------ BLOCCO DI TESTO ------

Gerd e sua moglie sul set di Mary Poppins |
Gerd Müller porta con sé, ha sempre portato con sé da quando
è apparso sui campi cari a Eupalla, un lato incognito, enigmatico, come una
conoscenza di mondi interiori e di futuri anteriori che a noi sono preclusi. Dove, nella nostra ordinarietà, non siamo mai stati. La sera dell'17 luglio 2011
Gerd uscì dall'albergo di Trento dove il Bayern era in ritiro per la
preparazione estiva e scomparve apparentemente nel nulla. Solo dopo molte ore fu
rintracciato, dicono le cronache pedestri, in "stato confusionale".
Non credo sia vero: lo è solo secondo la ragione che si vuole “scientifica”, ma
non lo è secondo i suoi percorsi.
Ci viene in aiuto la narrazione visionaria di uno dei grandi
registi tedeschi suoi coetanei, Werner Herzog, che ha cominciato a lasciare i
suoi segni indimenticabili nell'immaginario collettivo nei medesimi anni in cui
Gerd ha cominciato a lasciare i propri nell'immaginario calcistico. Werner è
stato, ed è, un impasto di personalità, di talento e di curiosità paragonabili
a quelli di un Cesar Menotti o di un Günter Netzer, per restare ad alcuni
grandi artisti coevi. Werner è un esploratore di mondi estremi: si è inoltrato
nel regno dell’oscurità, ha parlato il linguaggio dei freaks, ci ha mostrato le scimmie mentre fumano e meditano.
Kaspar Müller |
Non mi meraviglia pertanto che abbia esplorato per primo
anche l'enigma di Kaspar Müller in un film struggente dello stesso anno in cui
Gerd vinse la sua prima Coppa dei campioni e il Weltmeisterschaft (Jeder fur
sich Gott gegen, 1974 [vedi]). Se
proviamo a rileggerne alcuni “riflessi” l'evidenza è per certi rispetti
sconvolgente. In un intenso fraseggio col suo mentore, nei cui tratti non avrei
dubbi di ravvisare la paziente maieutica di Helmut Schön, Gerd esprime la piena
consapevolezza del suo destino: «Sì, ho proprio l'impressione che la mia
apparizione qui, su questa terra, sia stata una caduta pesante».

------ MATERIALE FORNITO ------

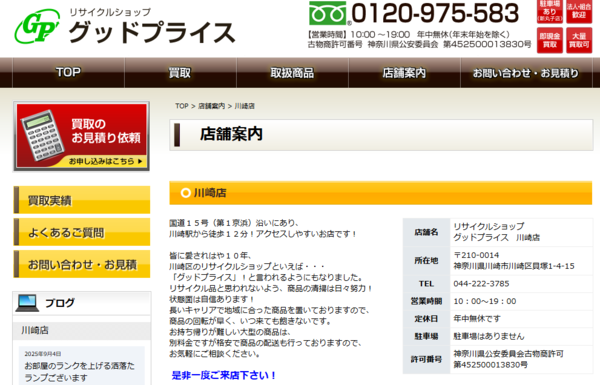Image resolution: width=600 pixels, height=385 pixels.
Task: Follow the 店舗案内 breadcrumb link
Action: pos(212,106)
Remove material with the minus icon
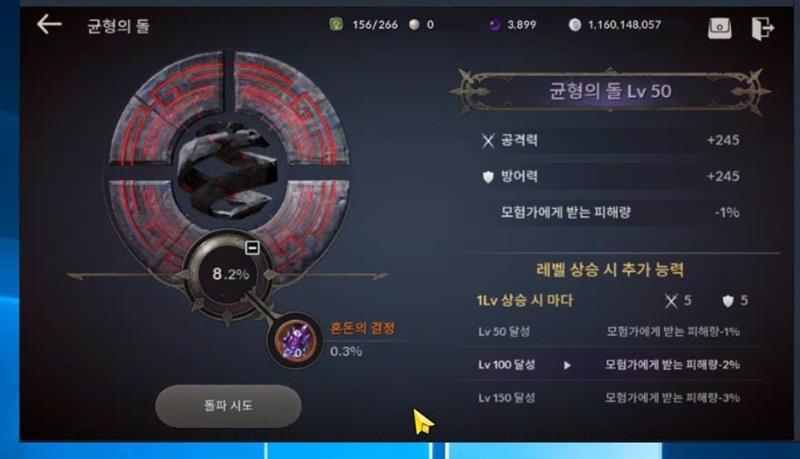This screenshot has height=459, width=800. 252,248
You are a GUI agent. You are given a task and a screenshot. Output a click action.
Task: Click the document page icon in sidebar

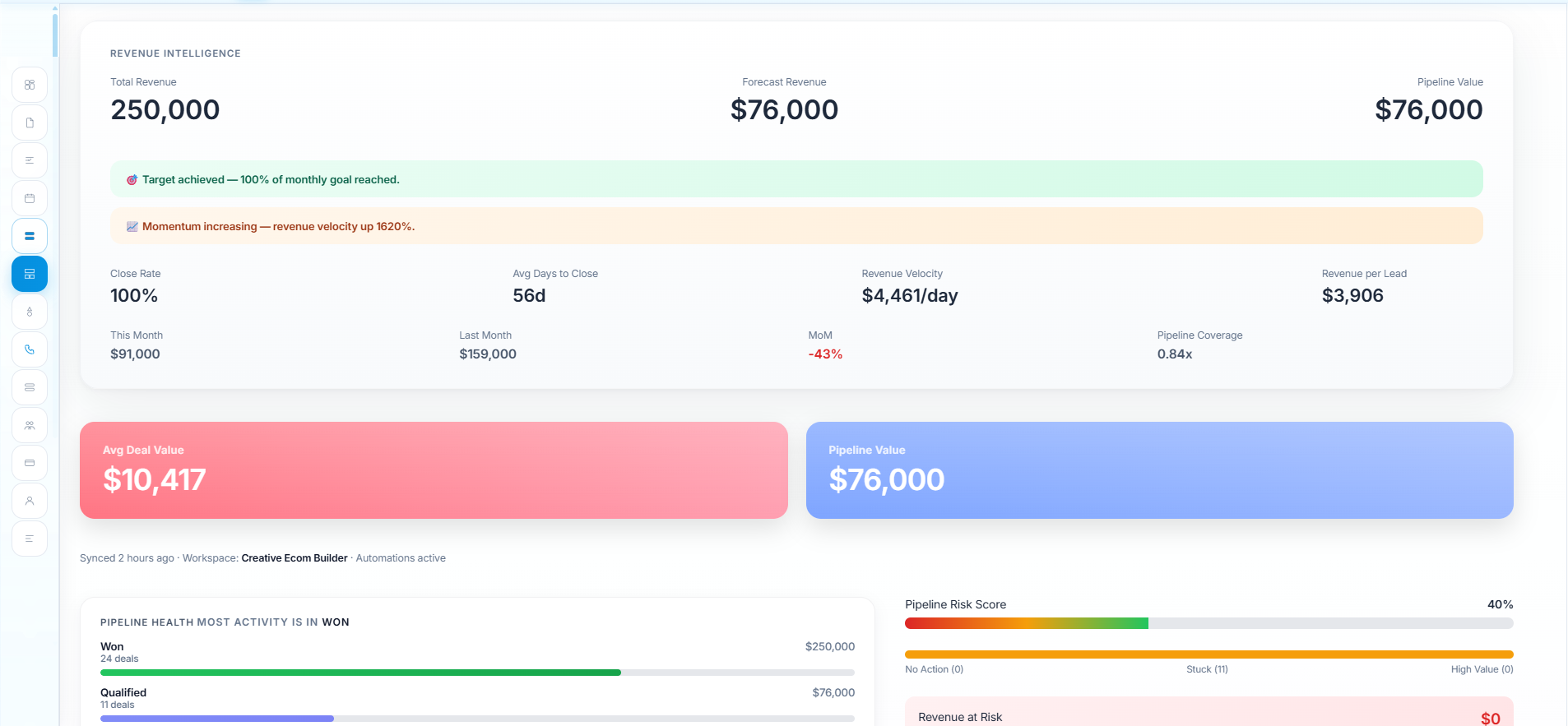pyautogui.click(x=30, y=123)
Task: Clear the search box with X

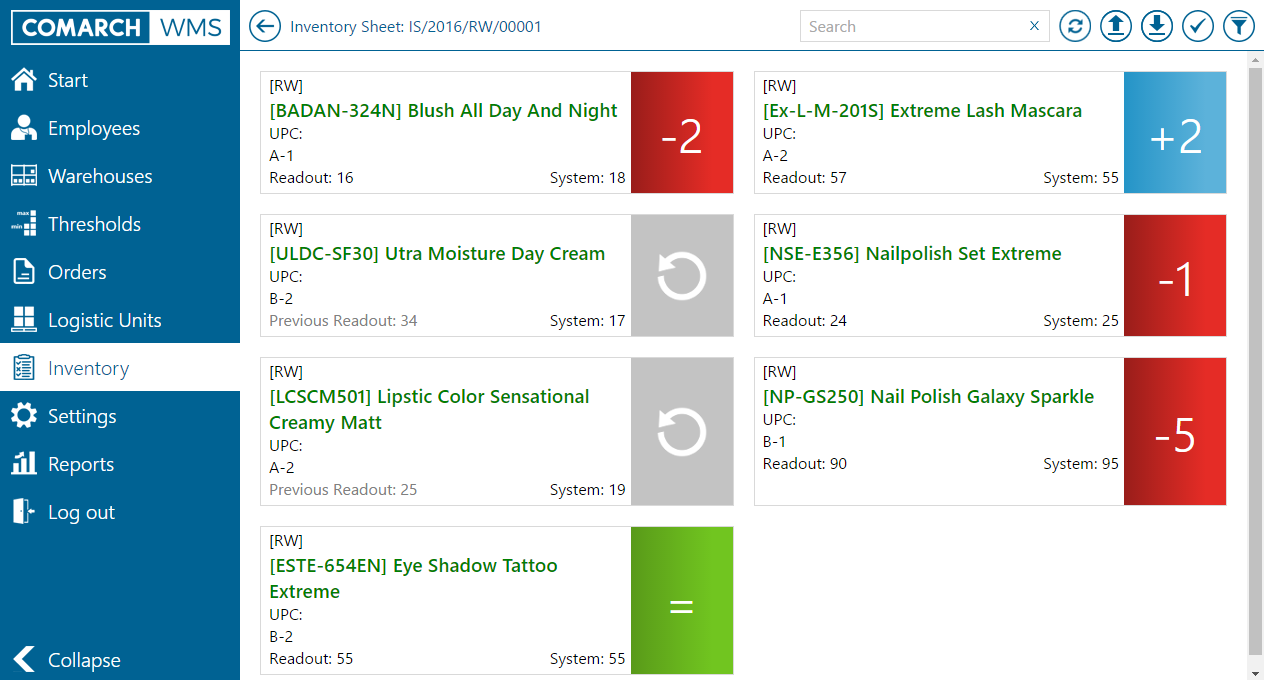Action: [x=1034, y=26]
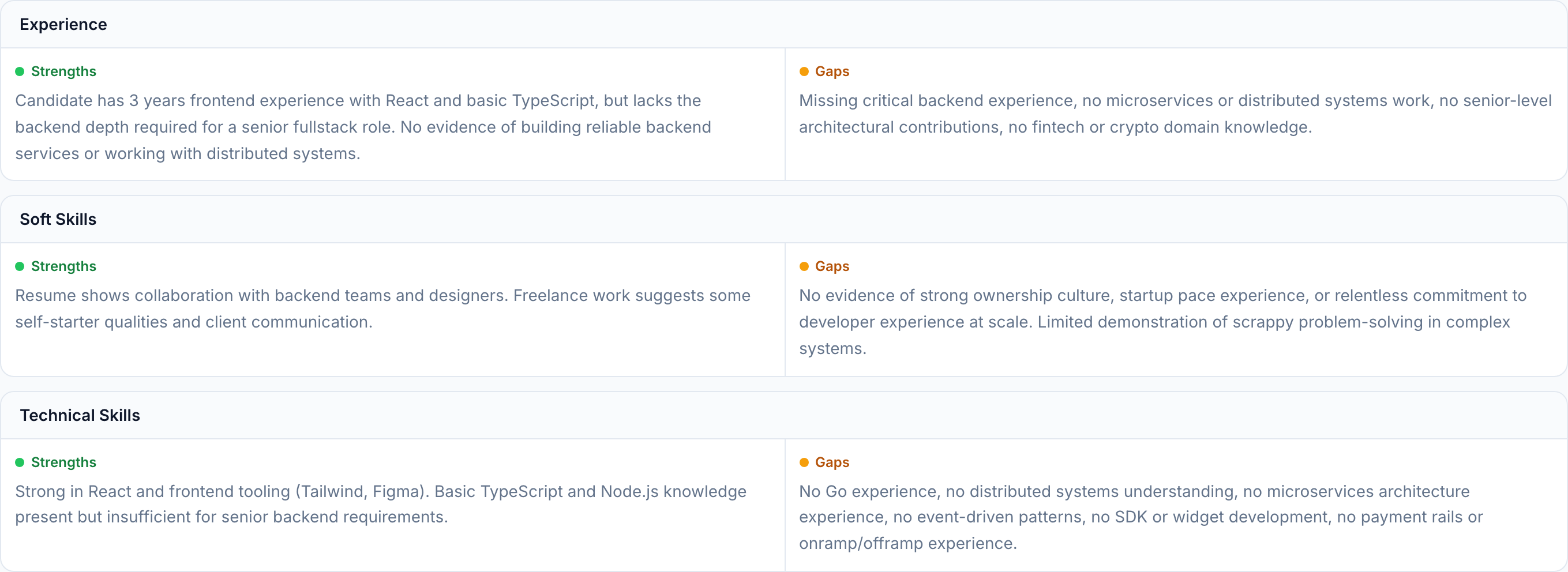Click Strengths label under Soft Skills

[x=63, y=266]
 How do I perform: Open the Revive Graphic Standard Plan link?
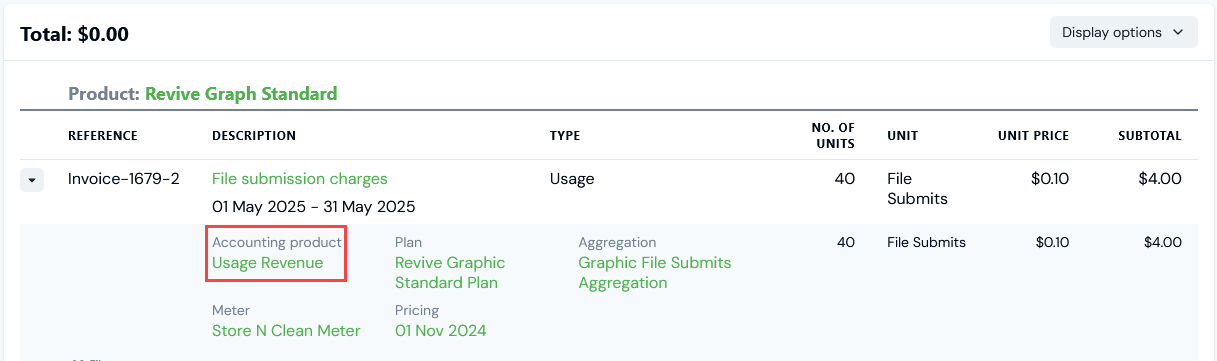click(x=450, y=273)
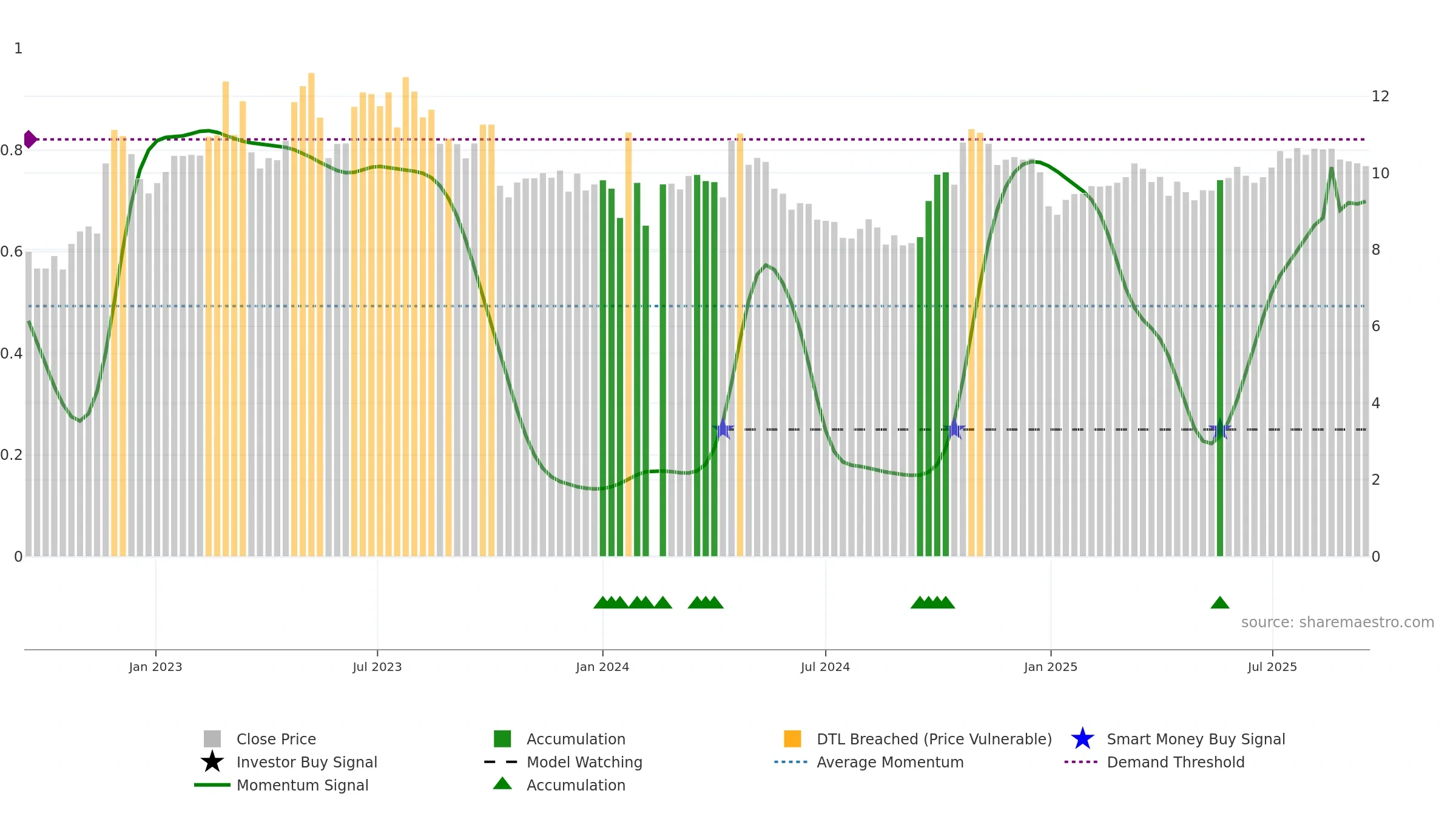Viewport: 1456px width, 819px height.
Task: Click the blue Smart Money Buy Signal star in legend
Action: click(x=1082, y=739)
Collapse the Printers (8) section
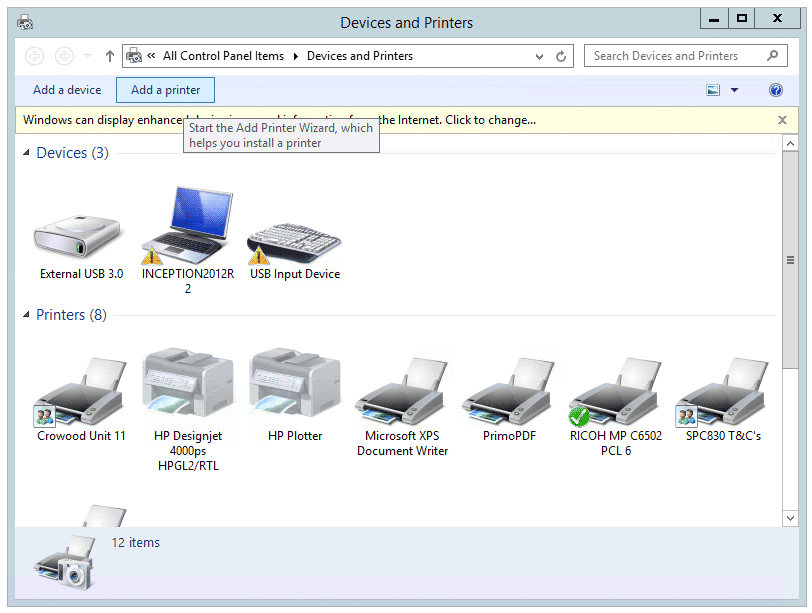This screenshot has height=613, width=812. click(x=24, y=314)
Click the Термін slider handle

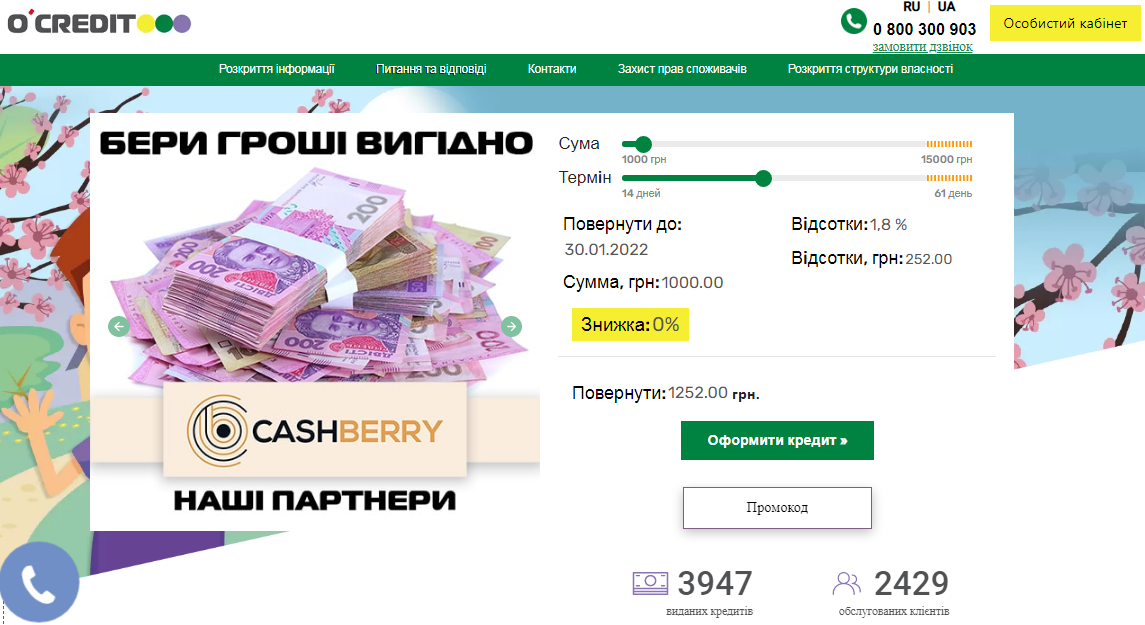pyautogui.click(x=763, y=178)
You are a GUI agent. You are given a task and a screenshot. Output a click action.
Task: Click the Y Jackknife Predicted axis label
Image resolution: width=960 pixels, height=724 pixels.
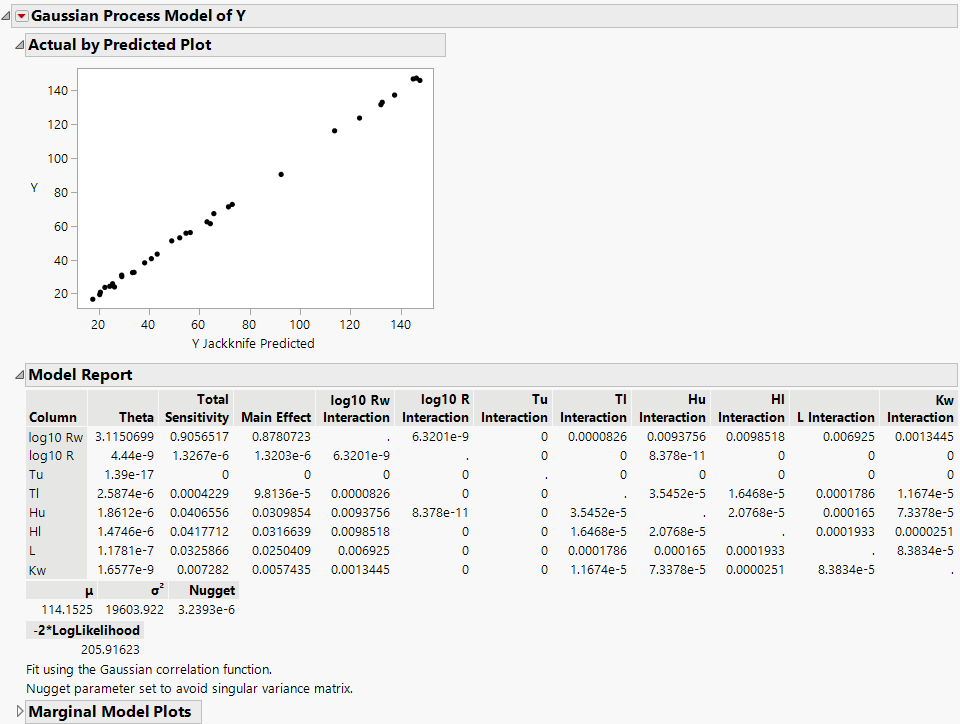click(251, 343)
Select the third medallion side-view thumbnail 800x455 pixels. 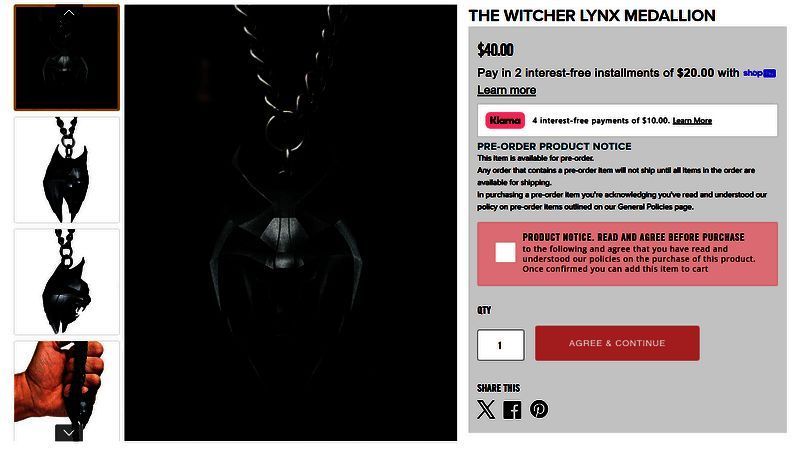67,282
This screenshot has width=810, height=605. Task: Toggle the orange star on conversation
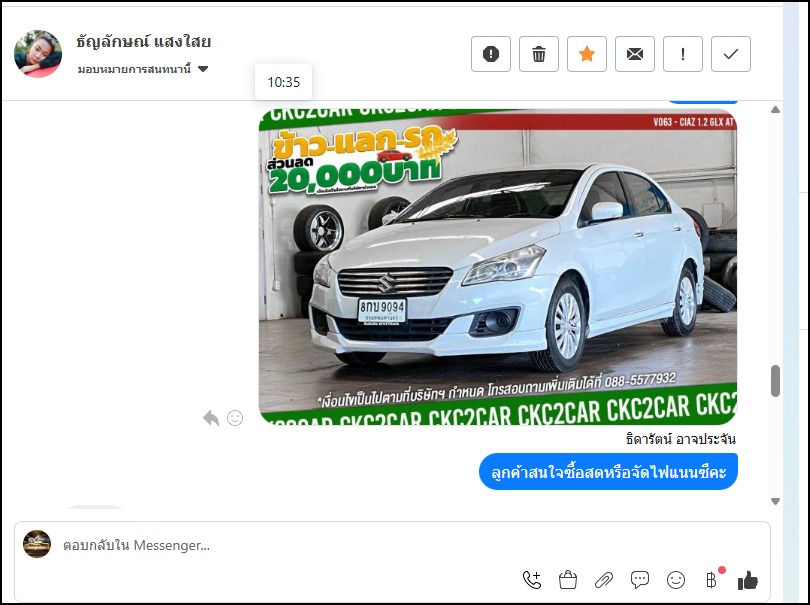click(587, 54)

------

LAVORO DA SVOLGERE –
**a.** Si elenchino tutte le imprese che il testo su Gerd Müller attribuisce a Werner Herzog in quanto esploratore di mondi estremi.
**b.** Si riprenda il testo su Gerd Müller a partire dalla sua ultima frase e se ne prosegua la stesura.
Le voci qui riportate costituiscono materiale a sé stante, distinto dal testo.

RISULTATI PER COMPITO –
**a.**
- Si è inoltrato nel regno dell'oscurità.
- Ha parlato il linguaggio dei freaks.
- Ci ha mostrato le scimmie mentre fumano e meditano.

**b.**
Lo è stata infatti, come pochissime altre: i 41 gol nella sua prima stagione
con il Bayern nel 1964-1965, la quaterna mitologica con cui si rivelò Der Bomber der Nation il 27 aprile 1967,
le 235 reti in Bundesliga, le 65 nelle coppe internazionali, un palmarès
sontuoso di titoli e trofei.
Negli anni felici, quando poteva finalmente travestirsi e giocare con gli amici |
Eppure l'uomo è fragile, appare indifeso. Non sappiamo da
dove sia venuto, è stato trovato un giorno in un campo, con un pallone in mano
e le scarpe bullonate ai piedi. È molto probabile che abbia vissuto un passato
indicibile e infelice. Quando si ritirò cadde infatti in depressione e si
rifugiò nell'alcol, per poi trovare asilo nella casa dei suoi amici solo grazie
al fraterno interessamento di Kaiser Franz.
Kaspar Müller è un visionario: seduto in panchina ha
rivelato a Schön di essersi sognato: «Oggi mi sono sognato. Sì, mi sono
sognato del Caucaso. Ecco quello che mi sono sognato». E Werner ci aiuta a
vedere con lui il Caucaso in uno dei momenti più intimi e commoventi della sua biografia [vedi].
Amo credere che sia probabile che lì Gerd sia tornato anche nella sua errabonda
notte trentina.
Re Kaspar |
L'uomo è piccolo e mite, tenero e irsuto. Soprattutto, sensibilissimo. Lo
vediamo piangere quando ha scoperto che il suo nome iscritto sull'erba
crescione è stato calpestato, e lo sentiamo ribadire caparbio che tornerà a
scriverlo di nuovo nei campi: «Ieri, ritornando dal giro in barca, ho
visto che qualcuno era entrato nel giardino ed ha calpestato completamente il
mio nome. Allora io ho pianto. Per molto tempo. Però io voglio di nuovo
seminare il mio nome ...» [vedi].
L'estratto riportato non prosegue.